_Work task_
With the pictures excluded, output only the lines from the one containing "The height and" through the last line of the entries, unchanged.

_Entries supplied_
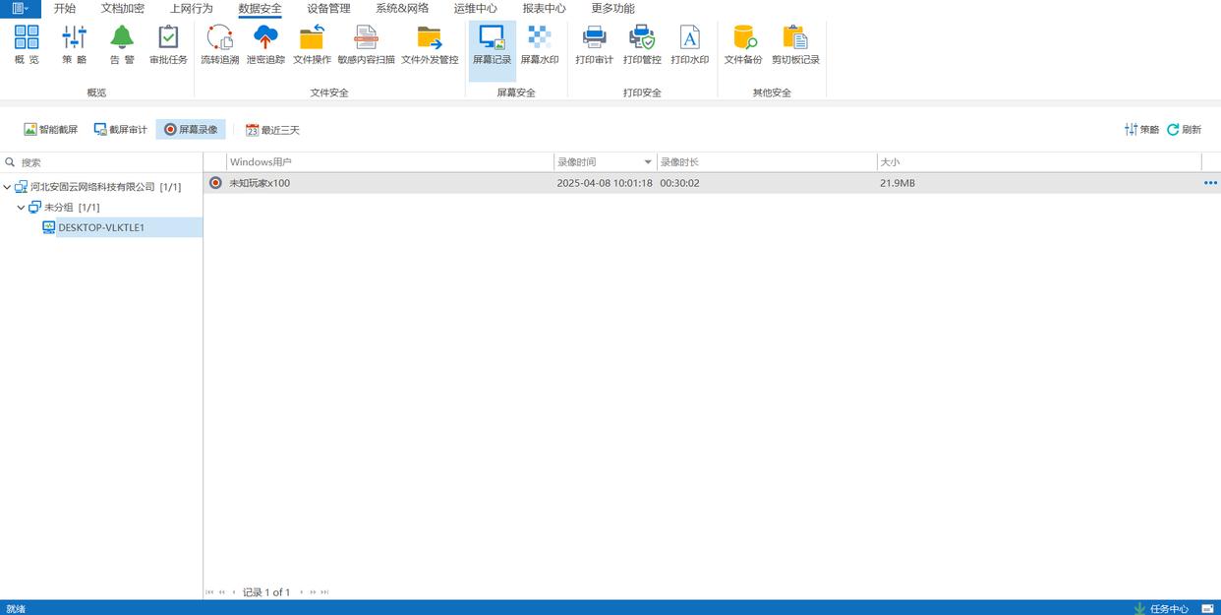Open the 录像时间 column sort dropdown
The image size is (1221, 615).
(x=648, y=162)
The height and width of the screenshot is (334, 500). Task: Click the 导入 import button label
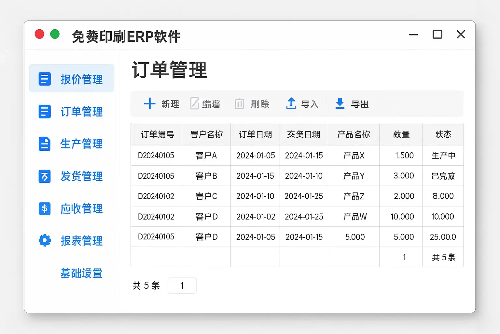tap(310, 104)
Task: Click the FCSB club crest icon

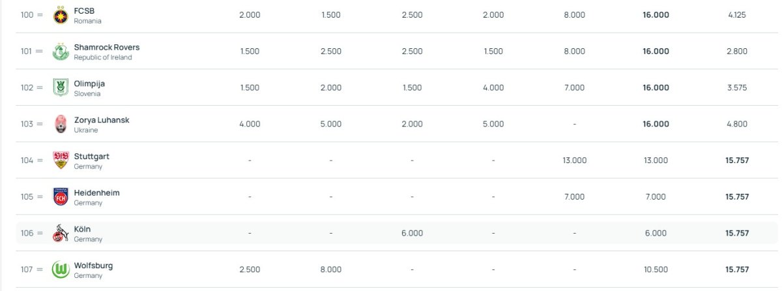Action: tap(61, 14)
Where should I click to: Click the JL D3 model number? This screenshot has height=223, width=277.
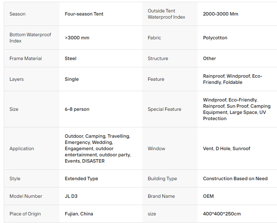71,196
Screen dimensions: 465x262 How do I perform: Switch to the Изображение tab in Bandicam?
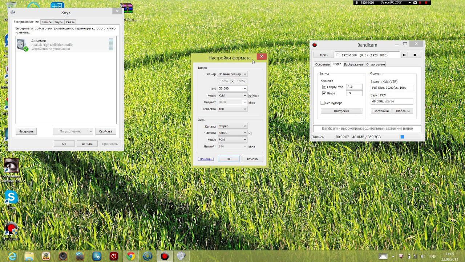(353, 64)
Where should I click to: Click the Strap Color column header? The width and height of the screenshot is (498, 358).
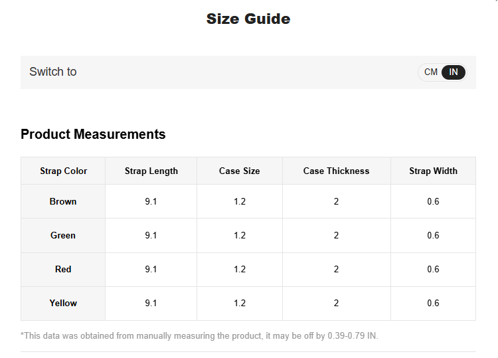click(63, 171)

_Completed exercise_
The height and width of the screenshot is (334, 500). Task: Click the 导入 import button label
tap(310, 104)
Task: Click the FCSB club crest icon

Action: tap(61, 14)
Where should I click to: Click the JL D3 model number? This screenshot has height=223, width=277.
71,196
Screen dimensions: 465x262 How do I perform: Switch to the Изображение tab in Bandicam?
(353, 64)
Where should I click to: Click the Strap Color column header? The width and height of the screenshot is (498, 358).
click(63, 171)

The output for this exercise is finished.